DeepXplore: Automated Whitebox Testing of Deep Learning Systems

Summary:

This paper focused on a novel strategy for detecting safety and security concerns in places like self driving vehicles where there simply is too much data for humans to sort through manually and label. As a result there are an endless amount of test cases that just have not been accounted for. This whitebox uses similar models and essentially compares the output of the 2 models to see if there is an edge case that both models have not accounted for. Where I think this paper falls short is the fact that the whitebox doesn't work to well if you don't have a model that is similar enough to the model you want to find edge cases for.

What I liked:

This paper is really relevant to new technologies ie (self driving tech in Tesla's around us)
The white box they use is very fast and doesn't require custom hardware ie they were able to get results in one second on a commodity laptop
The paper explains why adversarial image techniques might not be the so effective in finding erroneous behaviors in deep learning models
I thought it was a really good idea to compare responses from one DL model to another to figure out edge cases
The end result of the experiment had great improvement in neuron coverage

What I didn't like:

The basis of this paper depends on having a similar DL model doing the same application - it runs into the issue of what if you have a novel application
I don't think its feasible to test every single corner case in any model, and I think that even though this does create some improvement its impossible to cover every simulation in a finite set
The computer doesn't know what the trend it is missing is ie the adversarial model proves that the computer is looking for things that might not be material to the context
The entire study runs on the idea that these platforms and models are using shared data sets which isn't really true in the private sector
The study never really explains why 3% is the max gain from their technology - I found it interesting why it was only 3%

Points for discussion:

Is 3% the size of the incorrect set that the testbox was able to catch?
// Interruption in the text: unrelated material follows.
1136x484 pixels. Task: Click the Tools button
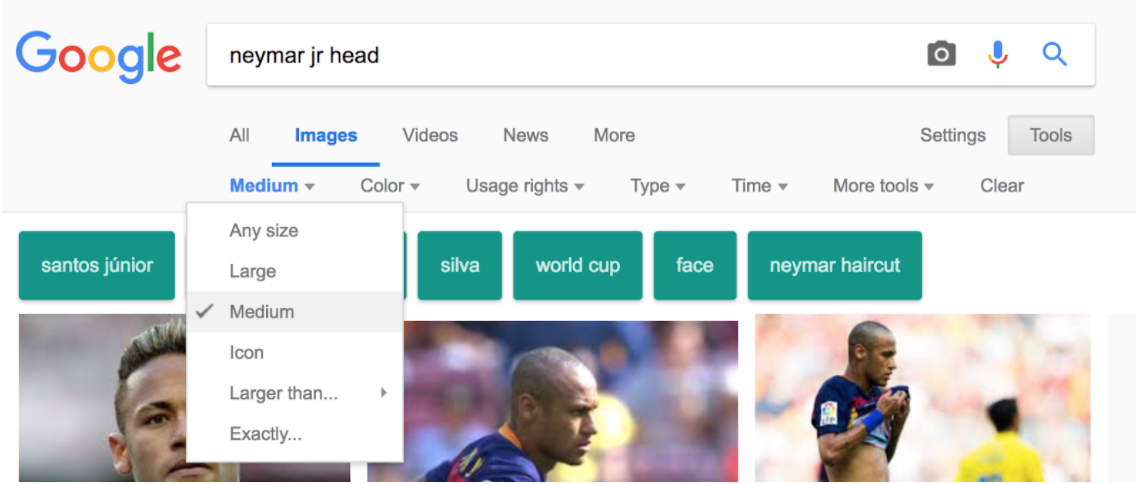click(x=1051, y=135)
Where does this 3% improvement come from.
What causes the disparity between the code and neuron coverage?
What improvements can be made in order to prevent this disparity?
How practical would it be for companies to share common testing data?
How will regulation in software testing for autonomous vehicles change this field?

New Ideas:

A strategy for sharing data among competitors that doesn't expose what the specific edge case is. This could be used by regulators to prevent accidents. IE google has a model that is run on a competitors model which fails. Before the competitor deploys the product they have to find and fix that edge case
What if we used an old model as a tester to compare against a new model? Would this show the new edge cases that have been solved?
How can this DL technology be used in finding malware among normal computer software?
What ways can this technology be built into current standards for software testing
What are the limits of this corner case optimization because in theory it could be endless?